● **ACTIVITY**: Repeat exactly, and nothing more, the lines from the one that includes "This screenshot has height=425, width=761." through the final line of the entries; skip the pictures.

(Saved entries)
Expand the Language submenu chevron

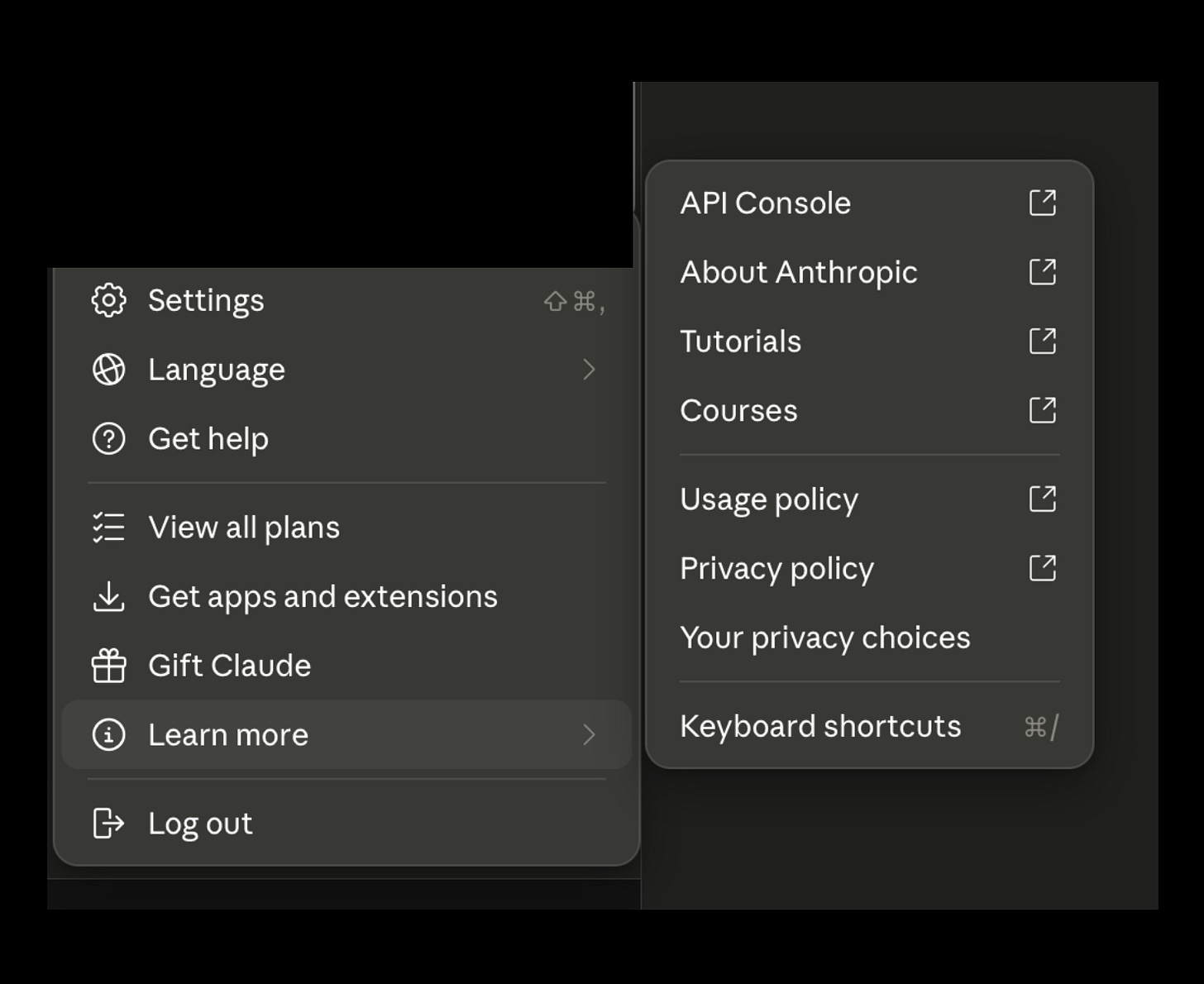point(589,370)
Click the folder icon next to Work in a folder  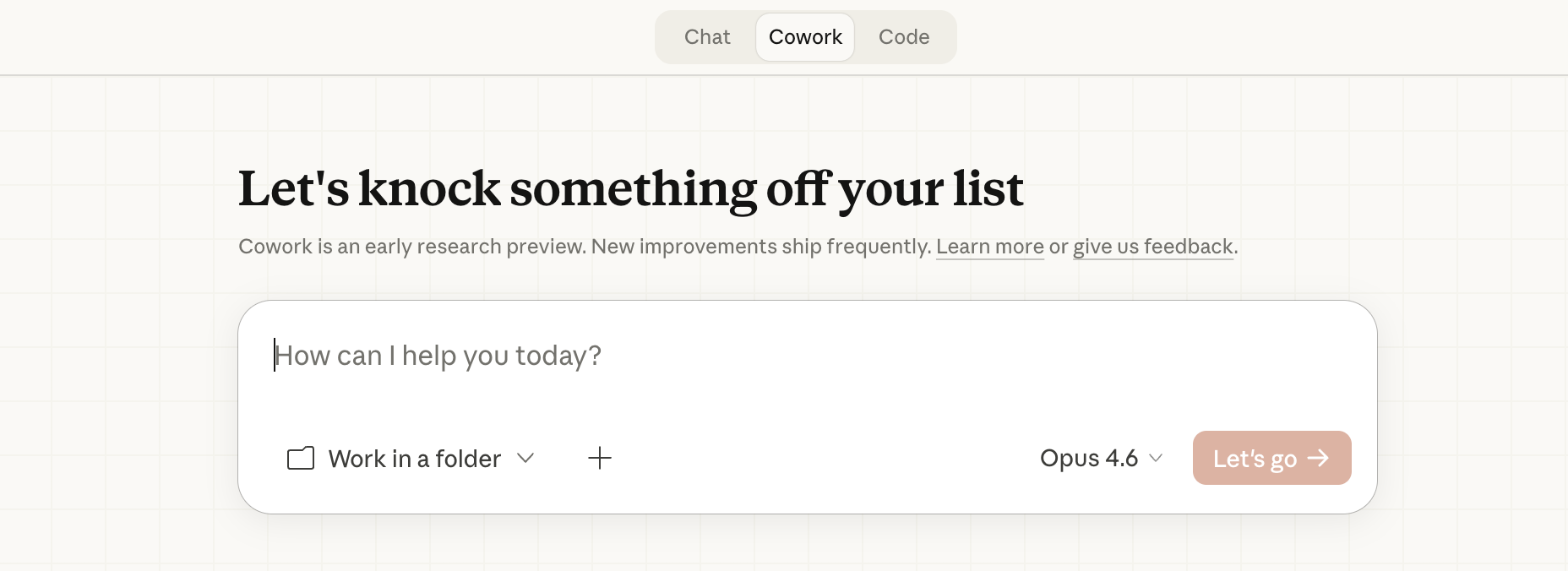(x=301, y=458)
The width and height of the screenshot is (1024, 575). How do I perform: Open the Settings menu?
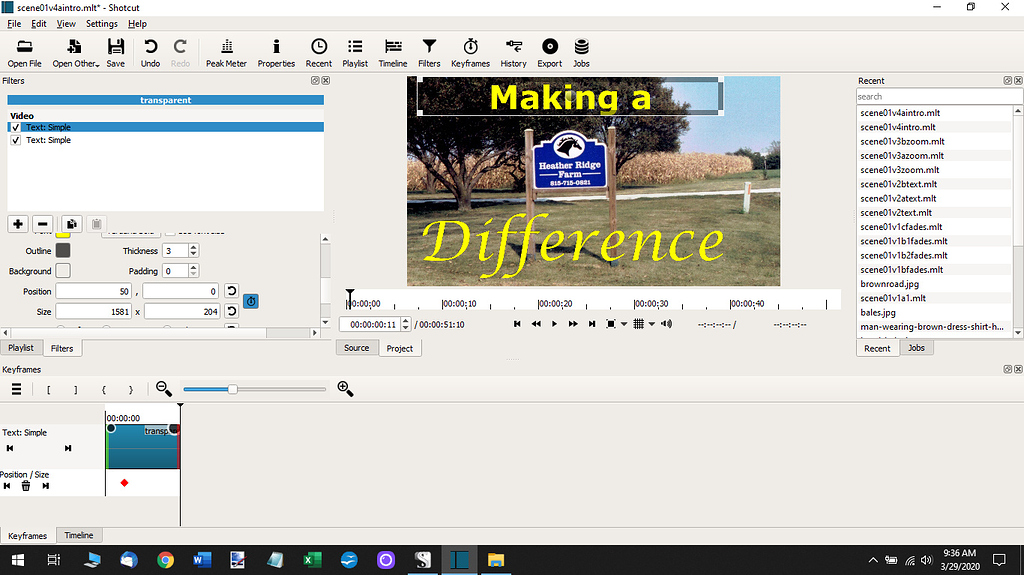click(x=101, y=23)
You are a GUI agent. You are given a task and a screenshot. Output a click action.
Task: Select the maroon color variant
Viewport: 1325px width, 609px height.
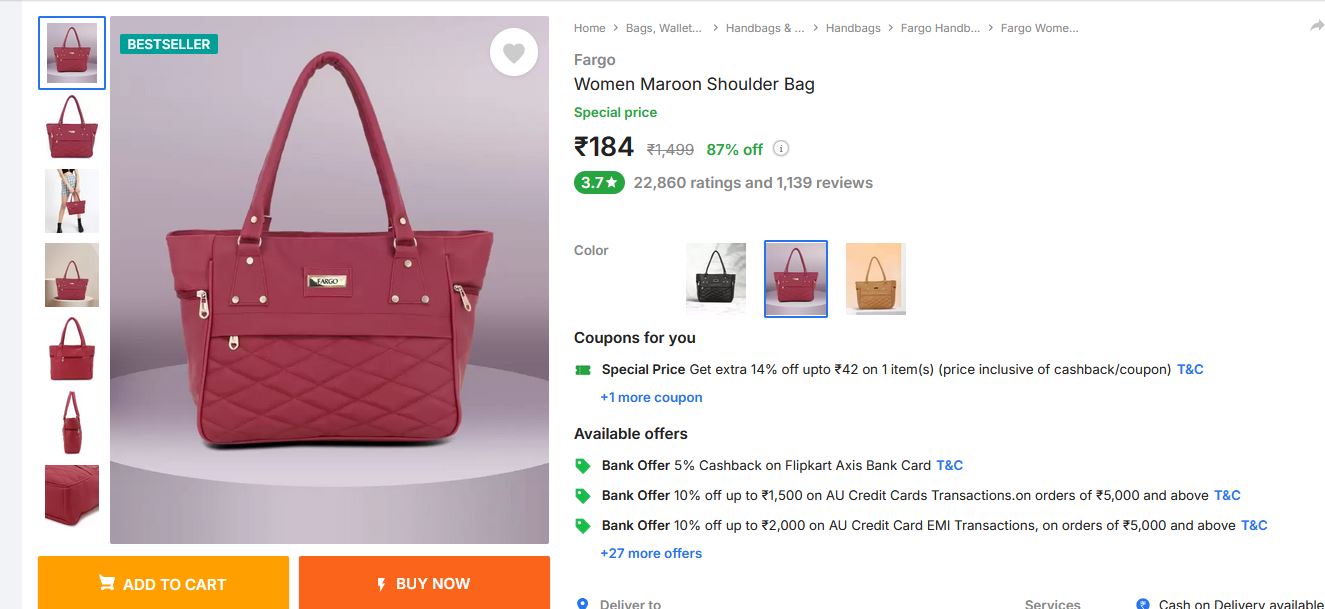click(x=796, y=279)
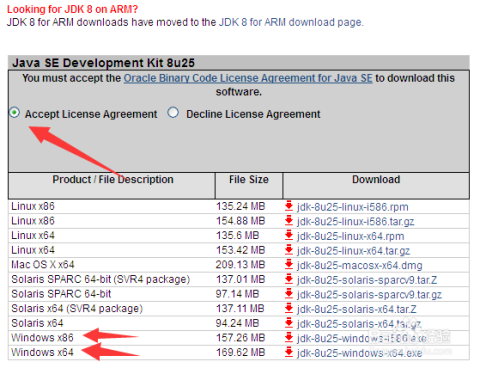Click download icon beside jdk-8u25-linux-x64.tar.gz
Image resolution: width=480 pixels, height=368 pixels.
pos(289,250)
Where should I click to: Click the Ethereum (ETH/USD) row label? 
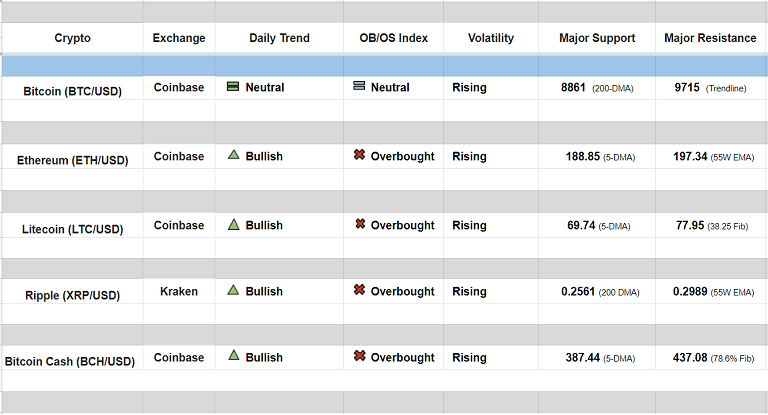coord(72,160)
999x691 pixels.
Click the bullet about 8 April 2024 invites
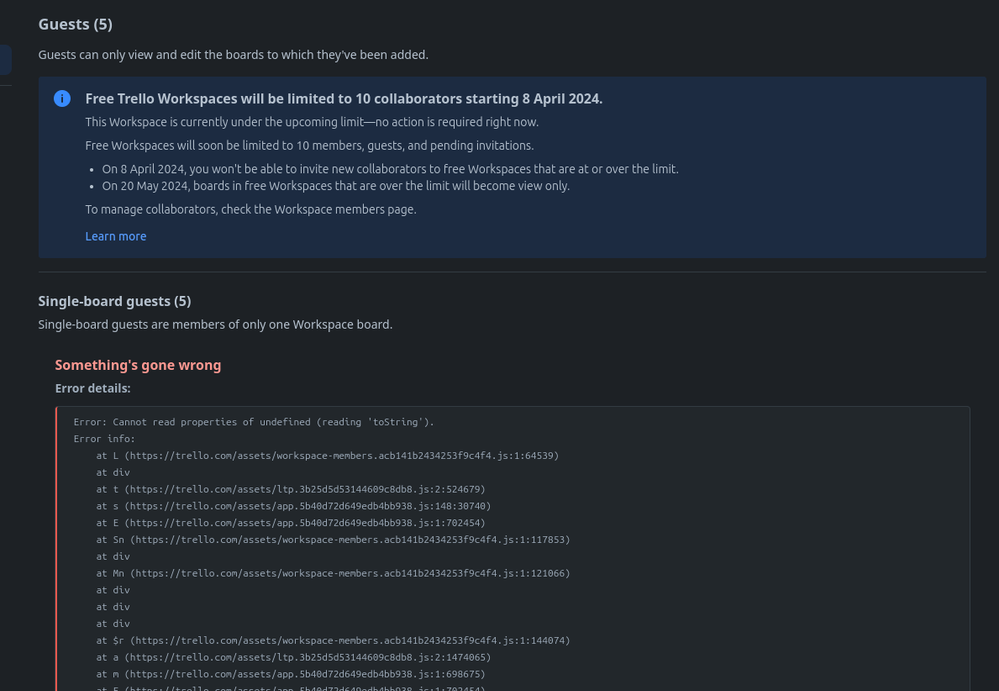tap(389, 168)
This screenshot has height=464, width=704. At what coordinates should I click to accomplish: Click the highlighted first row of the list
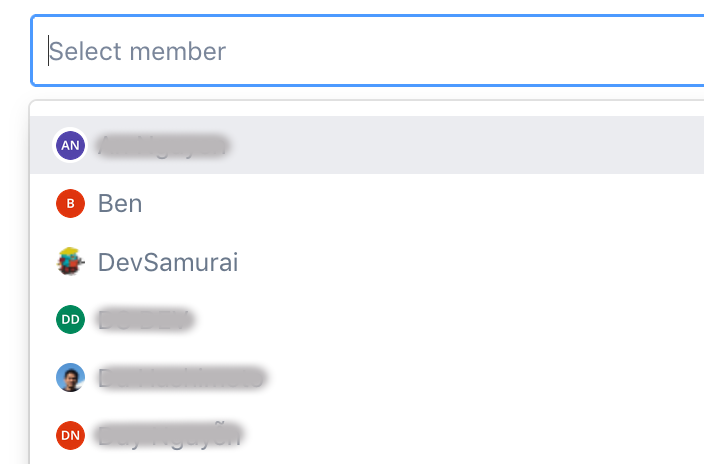[x=450, y=146]
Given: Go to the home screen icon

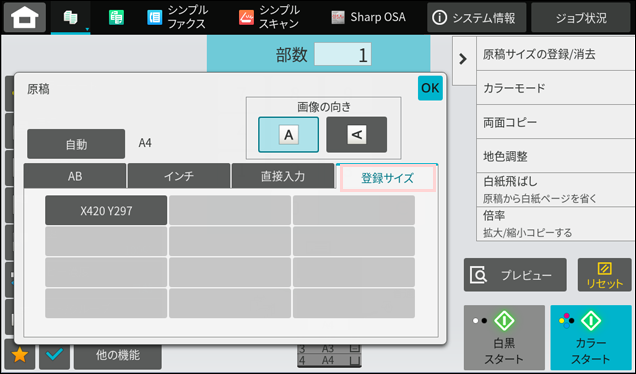Looking at the screenshot, I should (x=25, y=17).
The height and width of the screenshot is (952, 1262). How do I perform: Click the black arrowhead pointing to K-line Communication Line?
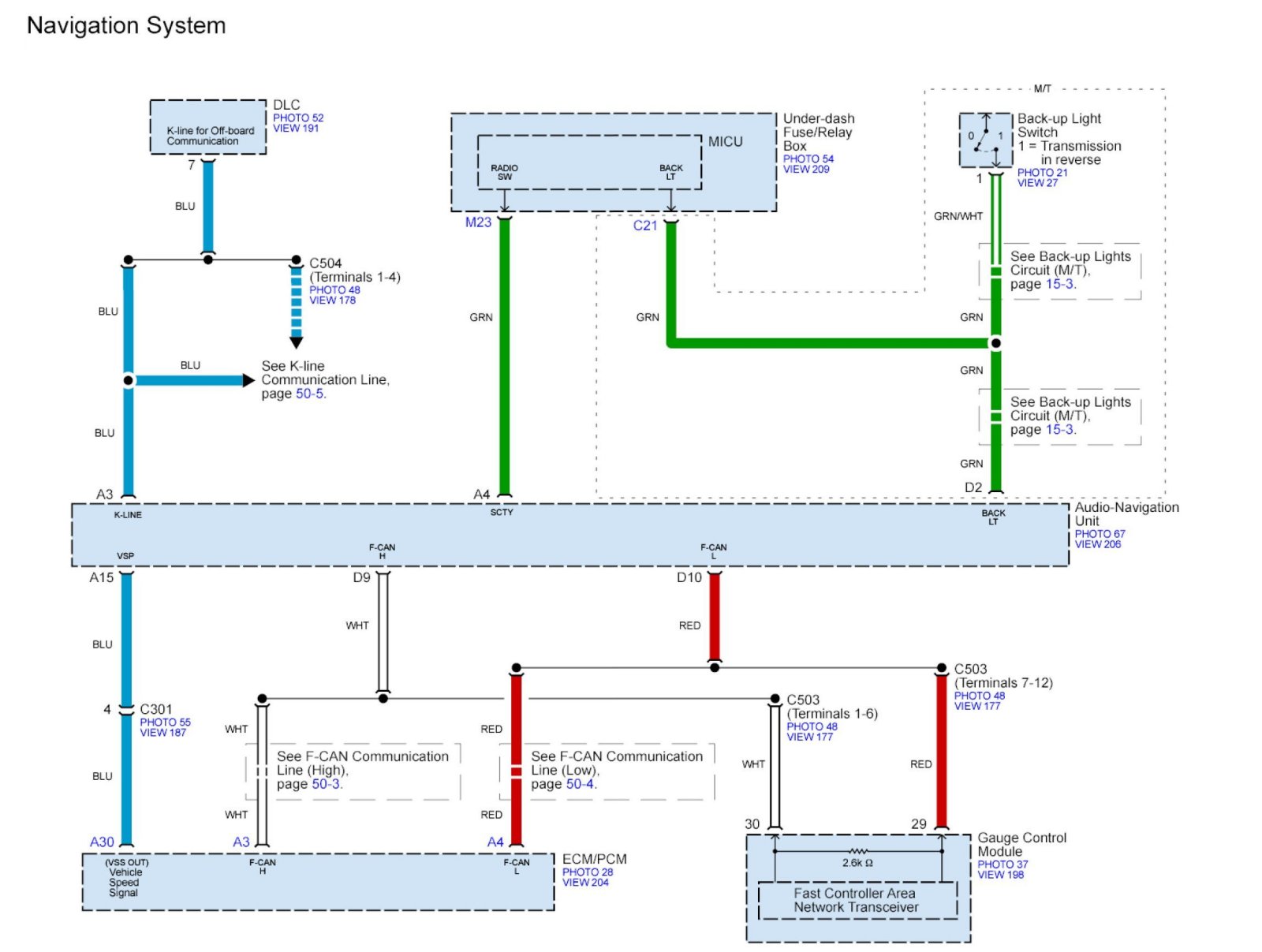point(248,380)
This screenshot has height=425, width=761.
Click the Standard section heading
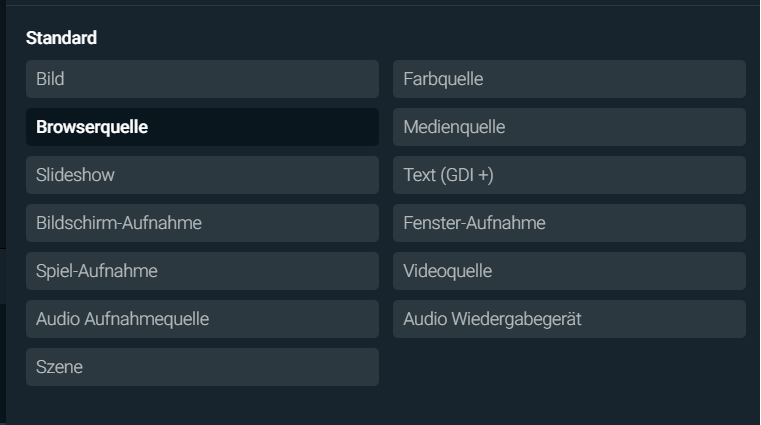61,39
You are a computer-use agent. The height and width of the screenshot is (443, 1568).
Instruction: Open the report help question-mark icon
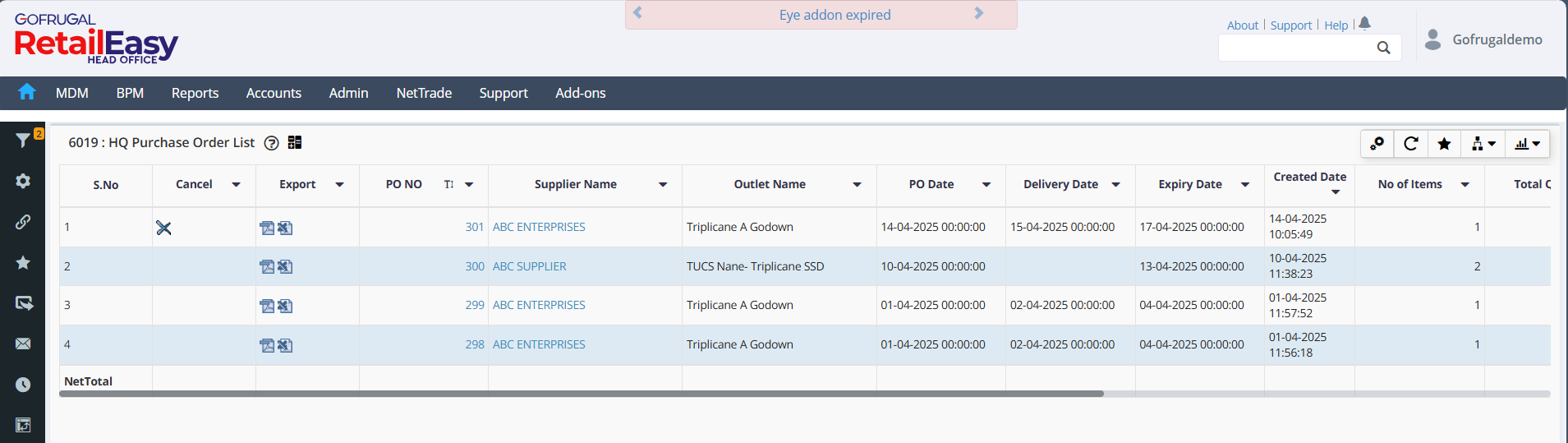pos(271,143)
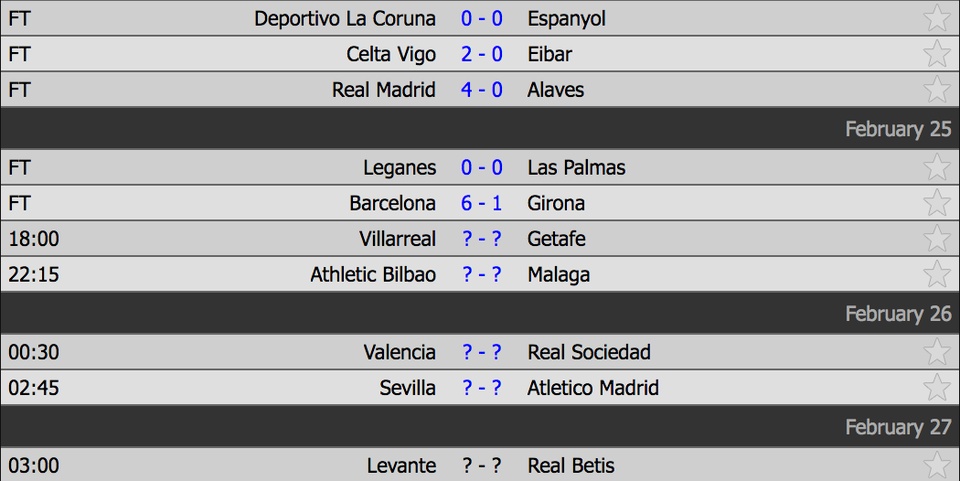Open the Sevilla vs Atletico ? - ? score
Screen dimensions: 960x481
481,388
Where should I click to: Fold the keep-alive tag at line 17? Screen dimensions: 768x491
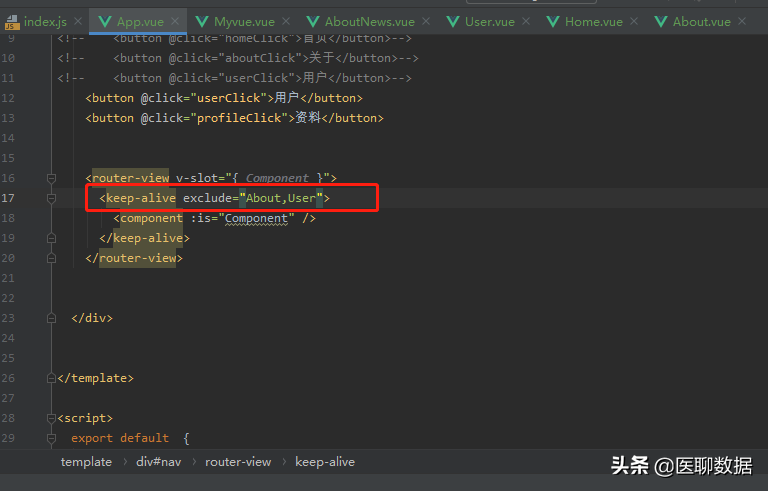[51, 198]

● **RESPONSE**:
This screenshot has height=425, width=761.
Click the Standard section heading
61,39
You are a computer-use agent. The height and width of the screenshot is (443, 1568).
Instruction: Open the report help question-mark icon
pos(271,143)
Open the Sevilla vs Atletico ? - ? score
Screen dimensions: 960x481
481,388
Where should I click to: Fold the keep-alive tag at line 17? Screen dimensions: 768x491
[51, 198]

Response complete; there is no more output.